The Great Wall of China is one of the most iconic structures built in human history. It was one of the most extensive and arduous construction projects in human history. The project caused untold suffering for millions of soldiers, peasants, and convicts from across the newly unified country. Families were torn apart, and children died hundreds of miles away from their loved ones.
Originally thought of as a defensive structure, the Great Wall had periods of relevance and neglect. Despite the fact it lasted several dynasties, the resources were eventually found to complete the wall during the Ming Dynasty. Today, it stands as one of the most impressive structures on the face of the planet, but it took a great deal of hardship to accomplish its completion.
Children Were Forced To Work On The Wall
In one of many moves intended to help solve the labor problem that the Wall created, children were forcibly brought on to work on construction. In many cases, this tore families apart for good because of the high mortality rates for those working on the Wall.
For a long time, families were frightened to have boys because there was a high likelihood that they would be taken away and conscripted into Wall labor. Many women lost both their husband and son to the construction, leaving them in extremely difficult social and economic positions.
Wall Construction Increased Taxes All Over The Country
A massive wall isn't free, especially when you're employing a majority of your country's laborers in the building process. As a result, Chinese emperors did everything from raising taxes to holding lotteries to muster up the necessary cash to back the project.

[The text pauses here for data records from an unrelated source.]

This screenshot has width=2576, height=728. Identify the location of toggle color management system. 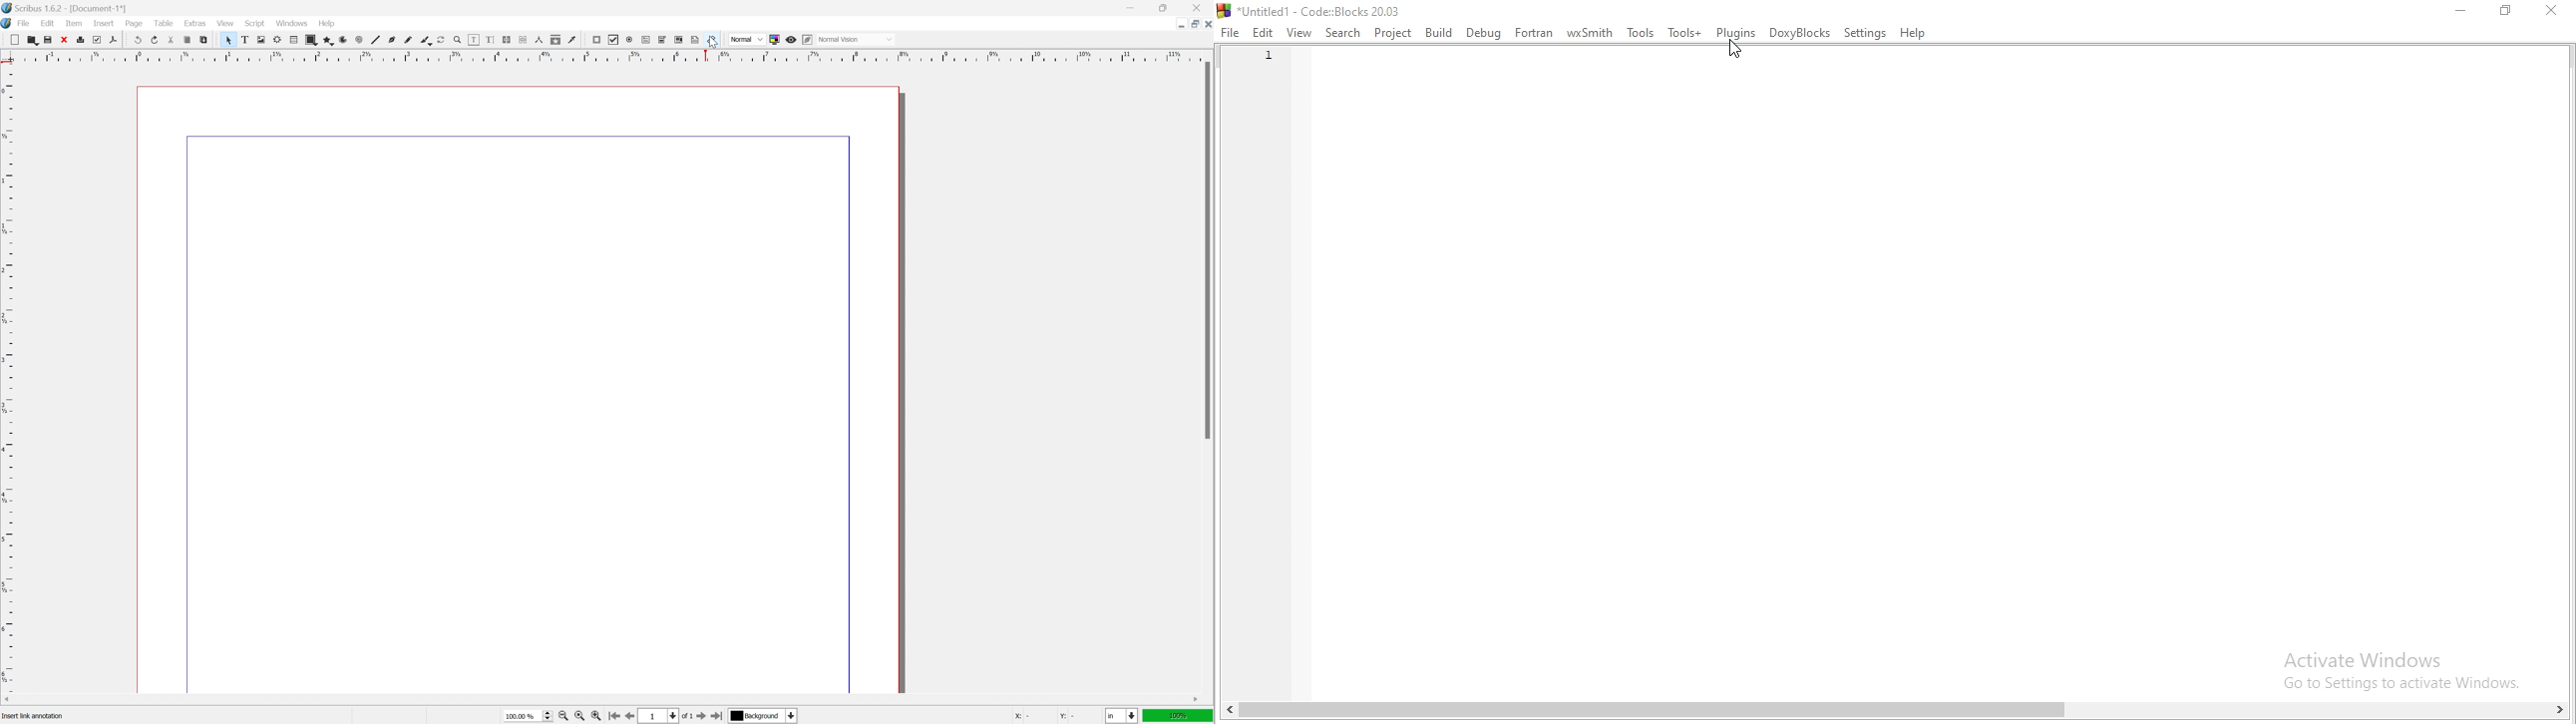
(775, 40).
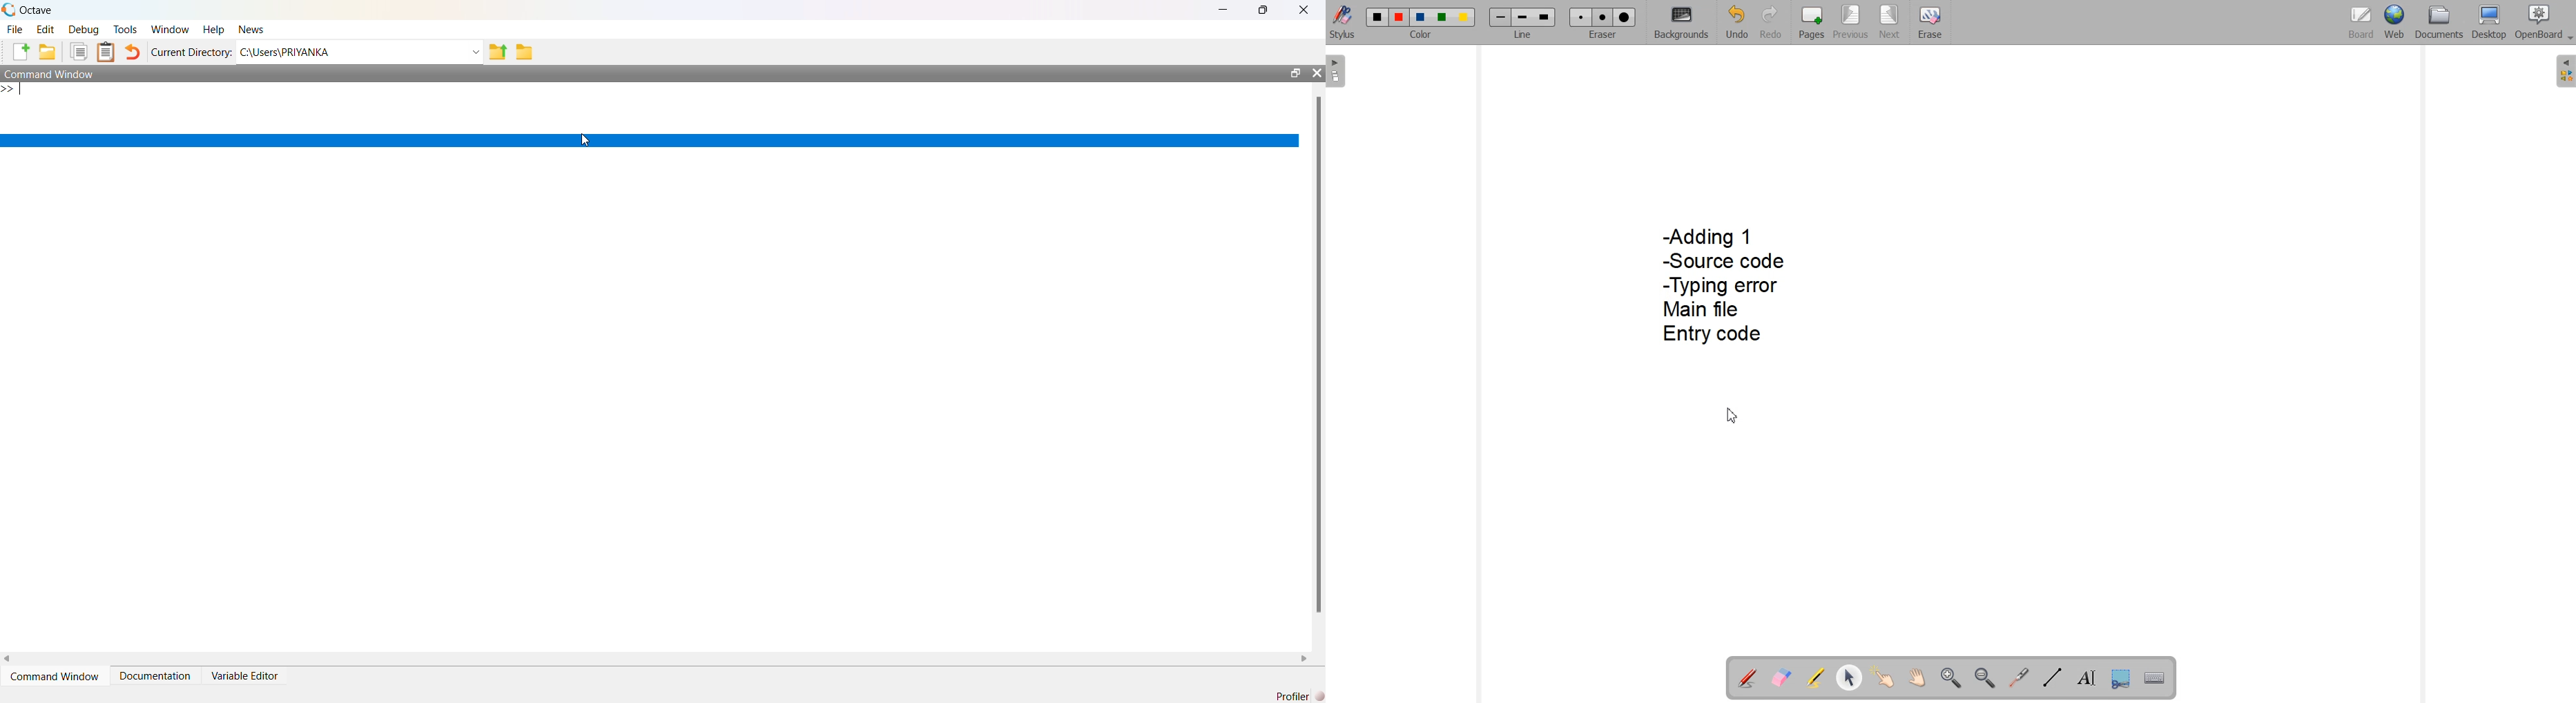 The height and width of the screenshot is (728, 2576). What do you see at coordinates (213, 30) in the screenshot?
I see `Help` at bounding box center [213, 30].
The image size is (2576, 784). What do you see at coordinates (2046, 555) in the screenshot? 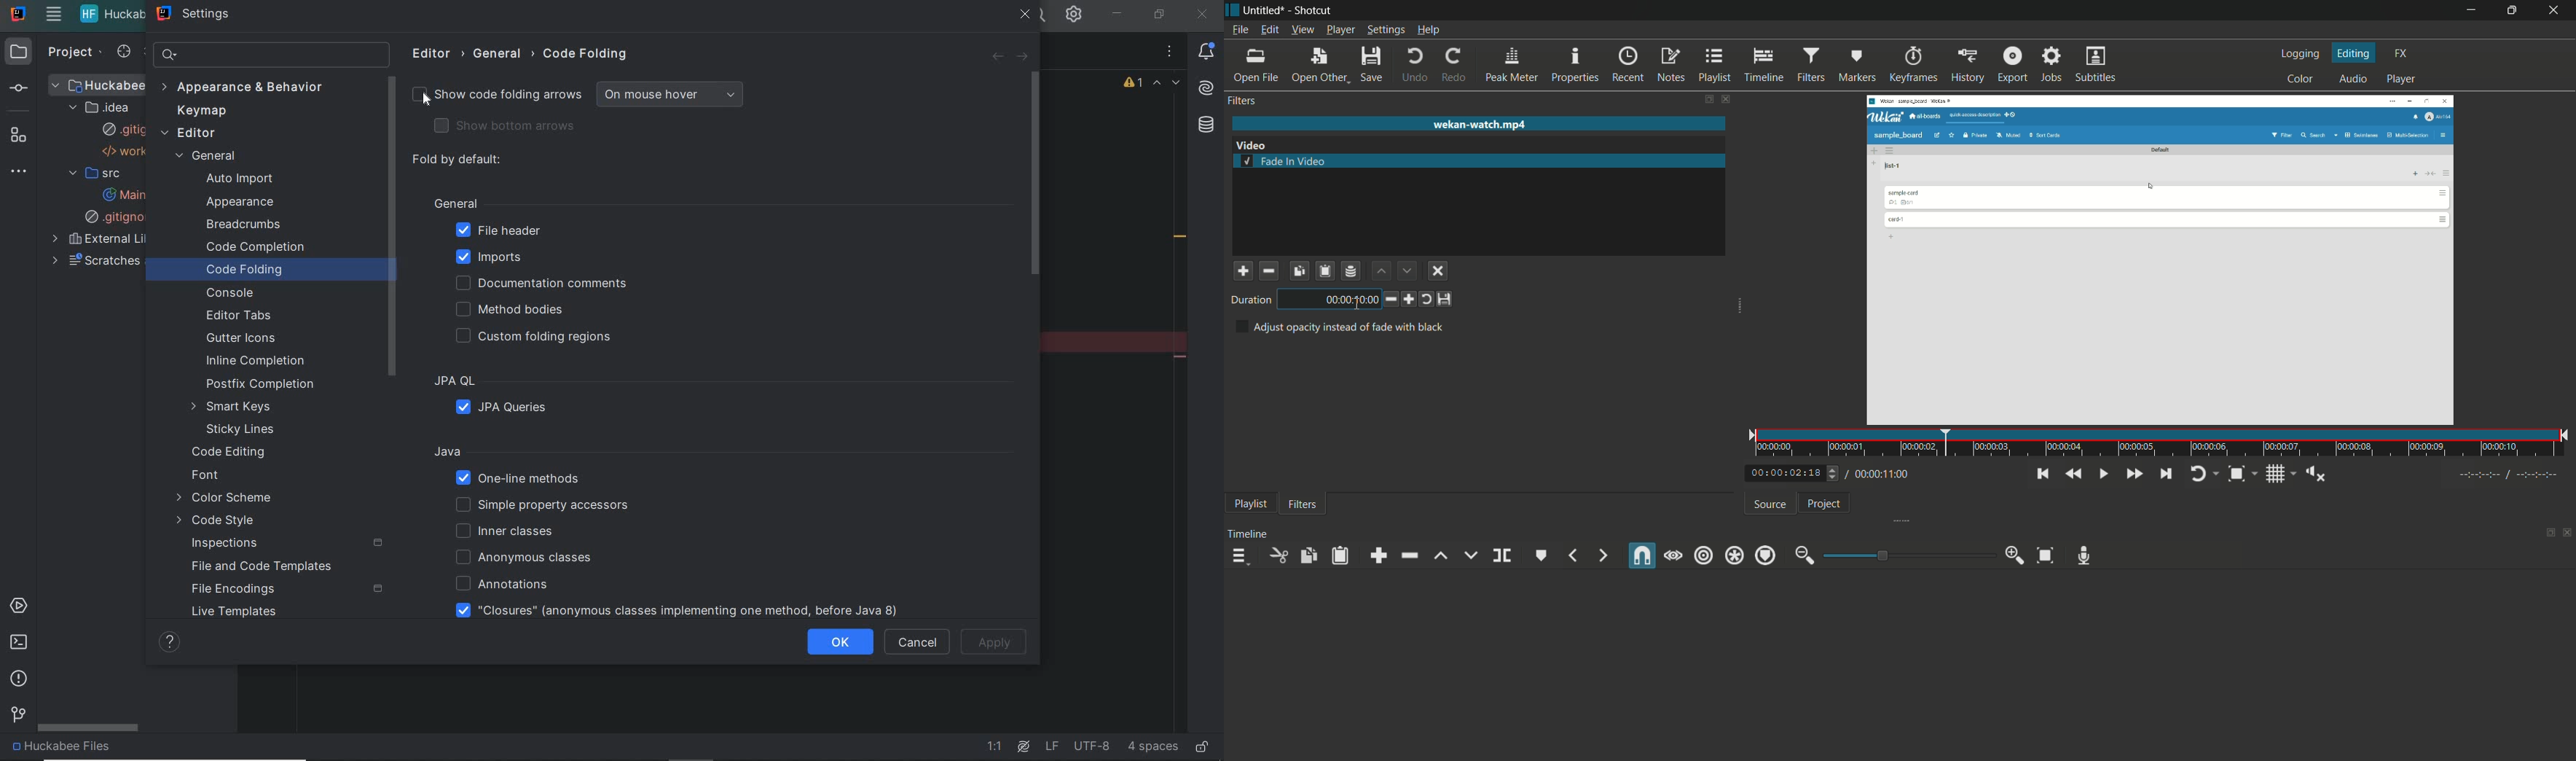
I see `zoom timeline to fit` at bounding box center [2046, 555].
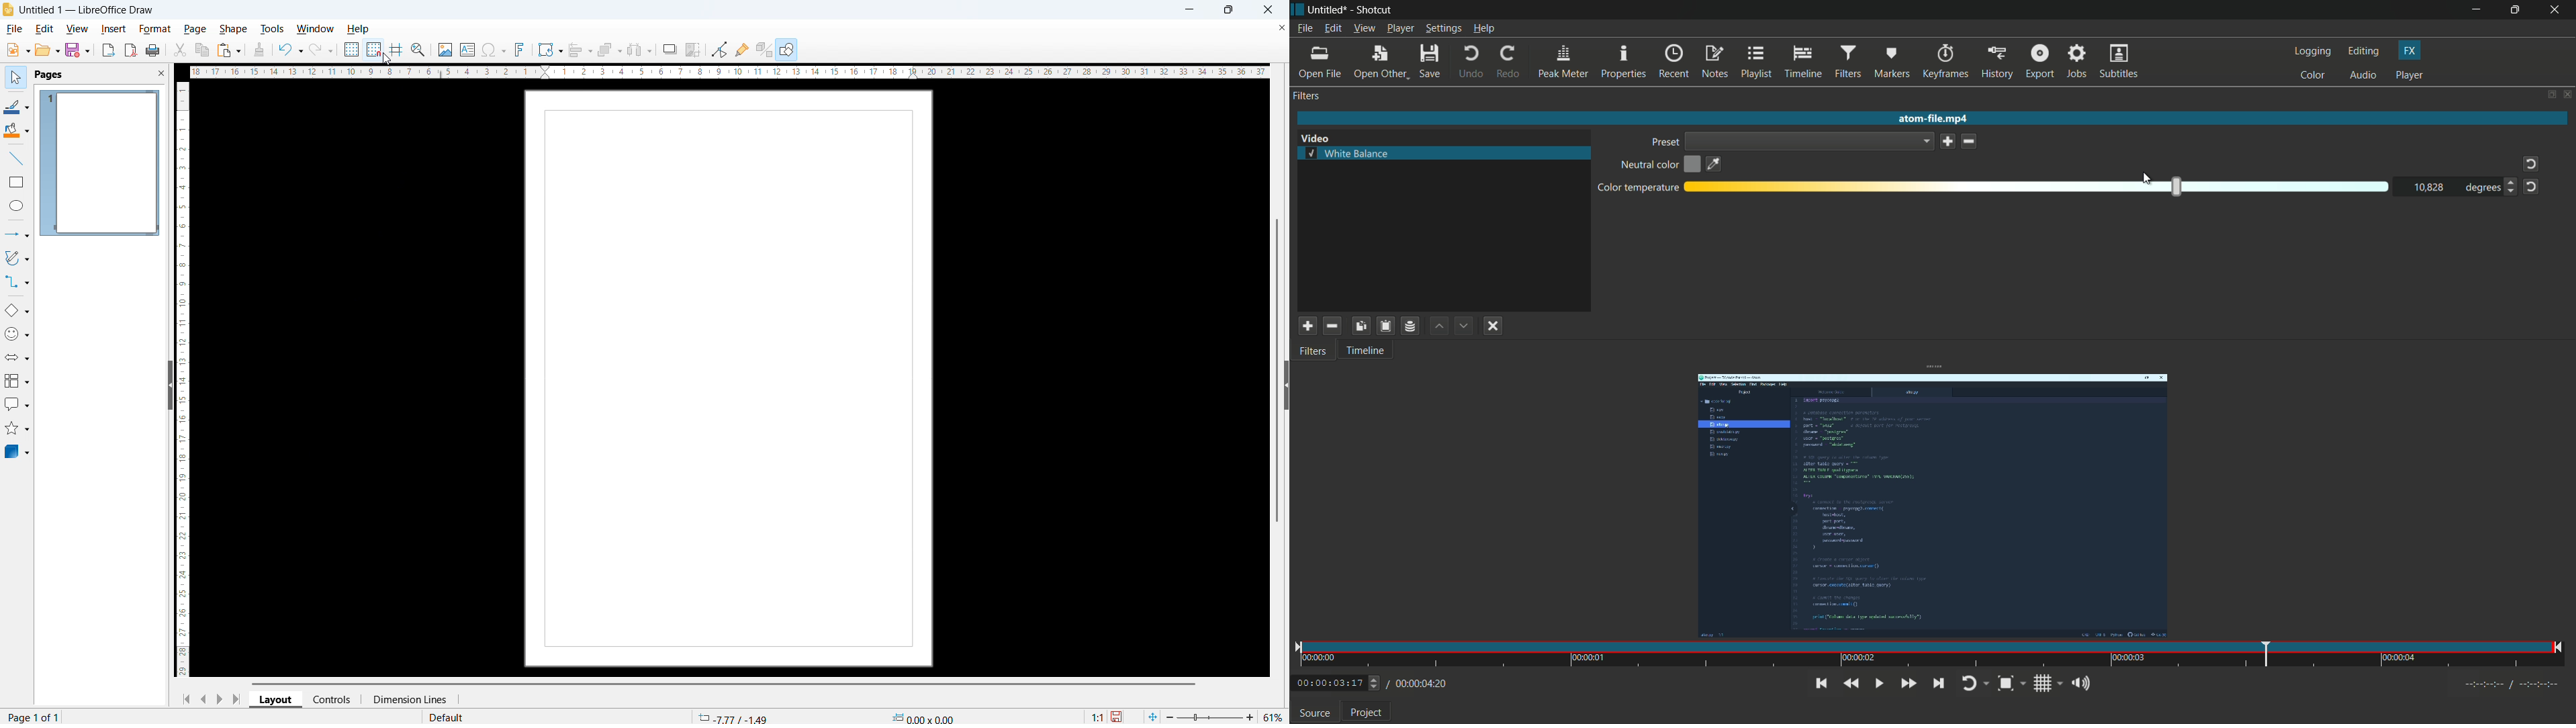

Unfortunately, they still weren't able to feed many of their workers. Rumor has it that many workers who survived went on to live many years exempted from taxes in return for their years of suffering.
The Wall Needed Constant Repairs
Despite the fact that the Wall was constantly being worked on, construction took so long that by the time one section was finished an old section would have fallen into disrepair. Several successive dynasties worked consistently on extending and repairing the Wall until it lost its importance as a defensive structure under the Tang Dynasty (618-907 CE).
However, during the Ming Dynasty (1368-1644 CE) expansions and improvements on the Great Wall recommenced.
Over A Million Workers Died During Construction
Scholars estimate that more than a million workers died under the harsh conditions and the backbreaking labor of the Great Wall construction. Contrary to popular belief, however, their bodies were not buried inside the structure.
It may sound efficient, but decomposing bodies would have shifted over time and weakened the wall overall, and refortifying the Wall was already an arduous-enough task for the laborers.